Un grand nombre d'innovations technologiques trouvent leur origine dans les travaux théoriques de chercheurs qui n'avaient pas un comptable derrière l'épaule. Les compagnies pharmaceutiques investissent bien entendu dans la recherche et le développement, mais il s'agit exclusivement de projets visant le profit à court terme.

"C'est la base philosophique des recherches menées en milieu universitaire qui est attaquée ici. Le fait de garder secrets les résultats d'une recherche afin de préserver les bénéfices éventuels, c'est incompatible avec la liberté académique et la circulation de l'information scientifique."

 

50 millions

Pour Patrick Vinay et Jean-Luc Malo, la seule solution est de redonner au CRM les moyens qu'on lui a retirés. Ils réclament donc sans tarder une enveloppe supplémentaire de 50 millions de dollars.

Dans une période de morosité économique, cette demande est-elle réaliste? "L'argument voulant que les coffres de l'État soient vides ne tient pas, répond le doyen. La France, la Suède, le Danemark, l'Angleterre - qui est plus pauvre que nous -, les États-Unis et bien d'autres pays mettent une proportion plus importante que nous de leur budget dans leur organisme subventionnaire national. Pourquoi le font-ils?"

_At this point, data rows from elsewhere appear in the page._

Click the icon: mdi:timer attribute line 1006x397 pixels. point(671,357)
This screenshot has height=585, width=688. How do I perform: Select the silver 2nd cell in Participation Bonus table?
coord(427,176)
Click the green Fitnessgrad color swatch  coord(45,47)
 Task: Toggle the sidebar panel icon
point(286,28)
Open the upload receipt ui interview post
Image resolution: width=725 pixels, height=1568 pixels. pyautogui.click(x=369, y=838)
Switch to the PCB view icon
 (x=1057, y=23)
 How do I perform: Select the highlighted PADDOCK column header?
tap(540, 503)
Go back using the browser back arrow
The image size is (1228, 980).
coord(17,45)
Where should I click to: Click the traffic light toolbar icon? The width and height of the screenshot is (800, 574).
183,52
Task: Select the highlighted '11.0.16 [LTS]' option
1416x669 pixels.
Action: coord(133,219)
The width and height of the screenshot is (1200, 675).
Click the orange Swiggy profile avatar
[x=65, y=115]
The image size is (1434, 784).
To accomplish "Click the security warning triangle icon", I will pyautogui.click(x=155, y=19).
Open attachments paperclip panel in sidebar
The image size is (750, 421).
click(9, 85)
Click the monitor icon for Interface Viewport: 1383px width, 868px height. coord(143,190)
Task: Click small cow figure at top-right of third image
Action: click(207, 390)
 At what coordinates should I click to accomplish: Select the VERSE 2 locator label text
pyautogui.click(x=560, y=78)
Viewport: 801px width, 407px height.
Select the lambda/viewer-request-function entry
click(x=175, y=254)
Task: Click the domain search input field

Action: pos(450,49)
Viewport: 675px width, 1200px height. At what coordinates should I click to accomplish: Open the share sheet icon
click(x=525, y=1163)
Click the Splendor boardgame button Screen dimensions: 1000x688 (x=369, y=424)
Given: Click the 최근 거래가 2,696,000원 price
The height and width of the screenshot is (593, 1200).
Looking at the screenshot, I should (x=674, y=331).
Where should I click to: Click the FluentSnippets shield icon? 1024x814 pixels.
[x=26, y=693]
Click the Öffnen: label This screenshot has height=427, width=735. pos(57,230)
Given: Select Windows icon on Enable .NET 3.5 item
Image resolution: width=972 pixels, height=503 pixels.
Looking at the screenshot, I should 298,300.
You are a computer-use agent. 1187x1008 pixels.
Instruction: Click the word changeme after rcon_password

Cette somme de 50 millions n'est pas énorme, explique-t-il, quand on est en train de tuer la poule aux oeufs d'or. "Vous savez ce que ça coûte former un étudiant jusqu'au doctorat et lui annoncer qu'il doit désormais conduire un taxi pour gagner sa vie?"

La prise de position publique du doyen de la Faculté de médecine s'inscrit dans une campagne pancanadienne visant à appuyer le directeur du CRM, Henry Frieson, qui a récemment fait la tournée des universités pour expliquer ses doléances. Plus de 4000 cartes postales de protestations ont déjà été envoyées aux autorités par les professeurs et étudiants de l'Université de Montréal. De plus, les quatre universités du Québec qui comptent un programme d'études en médecine partagent les craintes exprimées par MM. Vinay et Malo.

"Il faut aller expliquer ça aux Canadiens, lance le Dr Vinay. Si l'on continue de mettre la hache dans l'arbre de la connaissance, comment pourra-t-il donner des fruits?"